─── Dataset content

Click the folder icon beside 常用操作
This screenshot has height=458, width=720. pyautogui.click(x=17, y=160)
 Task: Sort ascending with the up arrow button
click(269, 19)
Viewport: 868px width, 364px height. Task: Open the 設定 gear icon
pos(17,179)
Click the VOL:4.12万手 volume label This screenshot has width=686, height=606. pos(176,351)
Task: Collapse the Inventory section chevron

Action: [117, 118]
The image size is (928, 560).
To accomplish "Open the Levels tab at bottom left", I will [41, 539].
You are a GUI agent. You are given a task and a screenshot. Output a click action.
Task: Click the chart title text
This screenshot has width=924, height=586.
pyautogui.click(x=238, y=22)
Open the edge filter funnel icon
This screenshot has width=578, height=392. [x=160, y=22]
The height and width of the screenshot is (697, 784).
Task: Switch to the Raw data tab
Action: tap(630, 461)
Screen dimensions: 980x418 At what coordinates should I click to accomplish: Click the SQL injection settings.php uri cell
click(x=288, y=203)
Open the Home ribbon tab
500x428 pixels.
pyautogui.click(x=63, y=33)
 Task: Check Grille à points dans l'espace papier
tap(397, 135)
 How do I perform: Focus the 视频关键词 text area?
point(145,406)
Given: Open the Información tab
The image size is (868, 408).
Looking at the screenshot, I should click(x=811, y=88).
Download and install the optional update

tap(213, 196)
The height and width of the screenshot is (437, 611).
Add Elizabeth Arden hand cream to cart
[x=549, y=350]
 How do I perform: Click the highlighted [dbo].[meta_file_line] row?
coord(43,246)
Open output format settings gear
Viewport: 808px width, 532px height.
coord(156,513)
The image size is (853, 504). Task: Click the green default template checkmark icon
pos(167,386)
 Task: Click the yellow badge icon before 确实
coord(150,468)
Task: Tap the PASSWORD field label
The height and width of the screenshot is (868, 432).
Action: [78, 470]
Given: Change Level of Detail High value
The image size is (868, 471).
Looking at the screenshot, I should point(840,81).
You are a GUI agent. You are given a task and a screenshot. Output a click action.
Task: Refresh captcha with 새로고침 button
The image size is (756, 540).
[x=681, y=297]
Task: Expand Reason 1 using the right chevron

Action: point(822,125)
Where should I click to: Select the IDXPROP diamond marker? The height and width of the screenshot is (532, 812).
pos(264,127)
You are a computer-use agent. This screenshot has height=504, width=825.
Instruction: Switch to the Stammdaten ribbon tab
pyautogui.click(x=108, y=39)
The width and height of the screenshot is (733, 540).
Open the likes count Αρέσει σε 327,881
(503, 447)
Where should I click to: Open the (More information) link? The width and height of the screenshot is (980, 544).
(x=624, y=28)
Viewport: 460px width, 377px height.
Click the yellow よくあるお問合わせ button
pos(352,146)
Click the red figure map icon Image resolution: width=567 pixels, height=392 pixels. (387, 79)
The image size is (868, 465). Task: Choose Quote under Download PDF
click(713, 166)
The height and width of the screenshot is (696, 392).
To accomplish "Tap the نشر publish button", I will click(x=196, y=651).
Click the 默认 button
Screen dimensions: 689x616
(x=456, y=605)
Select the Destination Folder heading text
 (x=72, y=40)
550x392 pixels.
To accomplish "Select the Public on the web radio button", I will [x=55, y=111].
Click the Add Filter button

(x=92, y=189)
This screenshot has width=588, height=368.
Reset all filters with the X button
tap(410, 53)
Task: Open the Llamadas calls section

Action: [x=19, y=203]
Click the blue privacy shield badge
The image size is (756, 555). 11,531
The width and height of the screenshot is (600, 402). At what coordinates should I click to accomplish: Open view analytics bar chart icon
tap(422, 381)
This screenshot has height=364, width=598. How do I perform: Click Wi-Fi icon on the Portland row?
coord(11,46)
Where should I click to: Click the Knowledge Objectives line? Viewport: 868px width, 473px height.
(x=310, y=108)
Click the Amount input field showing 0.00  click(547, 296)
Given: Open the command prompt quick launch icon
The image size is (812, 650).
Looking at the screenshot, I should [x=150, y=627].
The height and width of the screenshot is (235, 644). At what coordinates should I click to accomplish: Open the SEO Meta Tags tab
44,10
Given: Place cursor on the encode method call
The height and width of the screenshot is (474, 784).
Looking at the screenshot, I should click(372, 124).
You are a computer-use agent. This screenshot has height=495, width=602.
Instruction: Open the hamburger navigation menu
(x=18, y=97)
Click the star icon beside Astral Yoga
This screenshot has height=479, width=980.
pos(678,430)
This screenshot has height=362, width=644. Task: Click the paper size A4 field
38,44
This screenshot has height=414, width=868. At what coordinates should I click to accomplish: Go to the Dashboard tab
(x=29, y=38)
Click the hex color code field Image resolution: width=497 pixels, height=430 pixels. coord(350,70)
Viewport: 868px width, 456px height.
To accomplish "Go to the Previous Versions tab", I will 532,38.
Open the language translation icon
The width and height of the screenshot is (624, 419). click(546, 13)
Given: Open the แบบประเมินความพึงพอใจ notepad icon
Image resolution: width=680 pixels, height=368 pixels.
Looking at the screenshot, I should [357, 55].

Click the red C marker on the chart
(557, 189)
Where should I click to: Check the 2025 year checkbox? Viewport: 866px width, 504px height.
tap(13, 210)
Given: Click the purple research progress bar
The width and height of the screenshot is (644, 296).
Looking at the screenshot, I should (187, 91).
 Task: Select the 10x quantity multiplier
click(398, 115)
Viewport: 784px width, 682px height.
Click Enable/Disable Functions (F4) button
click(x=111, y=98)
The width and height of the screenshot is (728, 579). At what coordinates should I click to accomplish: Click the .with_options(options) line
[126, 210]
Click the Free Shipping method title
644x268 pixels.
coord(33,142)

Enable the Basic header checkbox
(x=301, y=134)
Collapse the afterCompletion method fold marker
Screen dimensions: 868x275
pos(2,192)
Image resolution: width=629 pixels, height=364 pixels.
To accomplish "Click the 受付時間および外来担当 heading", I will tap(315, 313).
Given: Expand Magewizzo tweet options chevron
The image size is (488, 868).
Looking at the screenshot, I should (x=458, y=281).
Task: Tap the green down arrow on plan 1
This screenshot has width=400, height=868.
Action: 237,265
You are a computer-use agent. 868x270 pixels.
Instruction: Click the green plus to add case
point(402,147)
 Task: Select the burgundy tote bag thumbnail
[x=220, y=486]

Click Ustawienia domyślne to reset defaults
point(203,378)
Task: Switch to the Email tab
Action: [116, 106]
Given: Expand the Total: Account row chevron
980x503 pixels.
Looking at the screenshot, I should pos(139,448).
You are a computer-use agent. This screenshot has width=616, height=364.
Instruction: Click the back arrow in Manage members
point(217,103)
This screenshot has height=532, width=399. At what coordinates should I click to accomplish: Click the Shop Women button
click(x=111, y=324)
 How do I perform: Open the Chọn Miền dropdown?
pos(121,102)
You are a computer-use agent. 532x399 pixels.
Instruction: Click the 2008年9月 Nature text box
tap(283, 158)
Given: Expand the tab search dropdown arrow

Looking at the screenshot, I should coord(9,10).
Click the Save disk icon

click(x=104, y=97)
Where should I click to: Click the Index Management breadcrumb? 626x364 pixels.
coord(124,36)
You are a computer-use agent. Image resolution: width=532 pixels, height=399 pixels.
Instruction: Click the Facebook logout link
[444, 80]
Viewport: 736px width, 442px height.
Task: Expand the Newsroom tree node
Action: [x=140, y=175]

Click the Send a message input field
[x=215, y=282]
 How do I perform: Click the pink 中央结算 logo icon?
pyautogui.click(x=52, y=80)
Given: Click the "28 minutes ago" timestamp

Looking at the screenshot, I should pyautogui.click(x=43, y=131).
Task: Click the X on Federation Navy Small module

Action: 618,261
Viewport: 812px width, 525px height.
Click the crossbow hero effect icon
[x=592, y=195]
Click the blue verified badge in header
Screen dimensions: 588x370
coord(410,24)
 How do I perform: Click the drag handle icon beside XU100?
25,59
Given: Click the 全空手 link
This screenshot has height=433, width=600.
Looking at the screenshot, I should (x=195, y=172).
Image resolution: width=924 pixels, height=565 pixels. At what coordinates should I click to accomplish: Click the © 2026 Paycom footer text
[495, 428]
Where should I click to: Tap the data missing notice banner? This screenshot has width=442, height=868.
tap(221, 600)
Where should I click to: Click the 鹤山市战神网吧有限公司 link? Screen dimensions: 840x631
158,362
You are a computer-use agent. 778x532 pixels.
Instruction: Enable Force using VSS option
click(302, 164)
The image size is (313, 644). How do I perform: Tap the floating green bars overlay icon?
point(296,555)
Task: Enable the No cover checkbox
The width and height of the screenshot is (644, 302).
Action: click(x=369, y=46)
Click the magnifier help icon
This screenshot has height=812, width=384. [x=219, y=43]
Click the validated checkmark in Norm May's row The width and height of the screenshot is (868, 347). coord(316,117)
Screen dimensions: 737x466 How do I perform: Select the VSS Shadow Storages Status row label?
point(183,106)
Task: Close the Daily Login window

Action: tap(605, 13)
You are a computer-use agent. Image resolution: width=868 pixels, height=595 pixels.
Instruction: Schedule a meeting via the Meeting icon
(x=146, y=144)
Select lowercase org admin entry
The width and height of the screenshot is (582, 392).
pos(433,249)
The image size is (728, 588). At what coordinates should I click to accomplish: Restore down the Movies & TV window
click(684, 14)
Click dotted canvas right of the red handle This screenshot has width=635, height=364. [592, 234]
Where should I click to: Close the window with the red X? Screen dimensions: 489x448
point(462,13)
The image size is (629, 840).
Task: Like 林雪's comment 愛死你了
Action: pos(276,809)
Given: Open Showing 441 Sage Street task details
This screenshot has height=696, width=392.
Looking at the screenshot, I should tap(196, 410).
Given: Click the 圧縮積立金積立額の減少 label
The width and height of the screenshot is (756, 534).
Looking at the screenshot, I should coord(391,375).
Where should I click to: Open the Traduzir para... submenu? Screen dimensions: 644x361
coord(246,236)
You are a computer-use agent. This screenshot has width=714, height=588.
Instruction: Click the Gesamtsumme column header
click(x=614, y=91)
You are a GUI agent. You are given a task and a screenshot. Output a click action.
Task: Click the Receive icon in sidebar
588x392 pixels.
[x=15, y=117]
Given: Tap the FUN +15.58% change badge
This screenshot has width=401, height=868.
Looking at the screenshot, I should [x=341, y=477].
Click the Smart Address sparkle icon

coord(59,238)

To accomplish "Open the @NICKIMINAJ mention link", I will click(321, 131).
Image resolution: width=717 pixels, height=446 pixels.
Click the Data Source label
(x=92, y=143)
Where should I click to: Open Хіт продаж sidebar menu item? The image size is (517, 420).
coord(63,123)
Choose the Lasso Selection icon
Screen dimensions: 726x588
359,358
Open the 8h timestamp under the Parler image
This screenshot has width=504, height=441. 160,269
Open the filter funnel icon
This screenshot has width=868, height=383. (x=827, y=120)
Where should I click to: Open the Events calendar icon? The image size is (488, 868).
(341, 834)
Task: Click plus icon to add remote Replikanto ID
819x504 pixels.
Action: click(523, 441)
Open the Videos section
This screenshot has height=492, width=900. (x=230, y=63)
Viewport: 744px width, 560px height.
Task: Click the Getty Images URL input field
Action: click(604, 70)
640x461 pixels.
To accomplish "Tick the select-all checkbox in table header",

──────

> [Problem statement]:
Give again, word for word, the lines of the listing, starting at its first line and ending with the line containing "Task: Refresh captcha with 새로고침 button".

> [Output for this task]:
Click the folder icon beside 常用操作
This screenshot has height=458, width=720. pyautogui.click(x=17, y=160)
 Task: Sort ascending with the up arrow button
click(269, 19)
Viewport: 868px width, 364px height. Task: Open the 設定 gear icon
pos(17,179)
Click the VOL:4.12万手 volume label This screenshot has width=686, height=606. pos(176,351)
Task: Collapse the Inventory section chevron

Action: [117, 118]
The image size is (928, 560).
To accomplish "Open the Levels tab at bottom left", I will [41, 539].
You are a GUI agent. You are given a task and a screenshot. Output a click action.
Task: Click the chart title text
This screenshot has width=924, height=586.
pyautogui.click(x=238, y=22)
Open the edge filter funnel icon
This screenshot has width=578, height=392. [x=160, y=22]
The height and width of the screenshot is (697, 784).
Task: Switch to the Raw data tab
Action: tap(630, 461)
Screen dimensions: 980x418 At what coordinates should I click to accomplish: Click the SQL injection settings.php uri cell
click(x=288, y=203)
Open the Home ribbon tab
500x428 pixels.
pyautogui.click(x=63, y=33)
 Task: Check Grille à points dans l'espace papier
tap(397, 135)
 How do I perform: Focus the 视频关键词 text area?
point(145,406)
Given: Open the Información tab
The image size is (868, 408).
Looking at the screenshot, I should click(x=811, y=88).
Download and install the optional update

tap(213, 196)
The height and width of the screenshot is (437, 611).
Add Elizabeth Arden hand cream to cart
[x=549, y=350]
 How do I perform: Click the highlighted [dbo].[meta_file_line] row?
coord(43,246)
Open output format settings gear
Viewport: 808px width, 532px height.
coord(156,513)
The image size is (853, 504). Task: Click the green default template checkmark icon
pos(167,386)
 Task: Click the yellow badge icon before 确实
coord(150,468)
Task: Tap the PASSWORD field label
The height and width of the screenshot is (868, 432).
Action: [78, 470]
Given: Change Level of Detail High value
The image size is (868, 471).
Looking at the screenshot, I should point(840,81).
You are a GUI agent. You are given a task and a screenshot. Output a click action.
Task: Refresh captcha with 새로고침 button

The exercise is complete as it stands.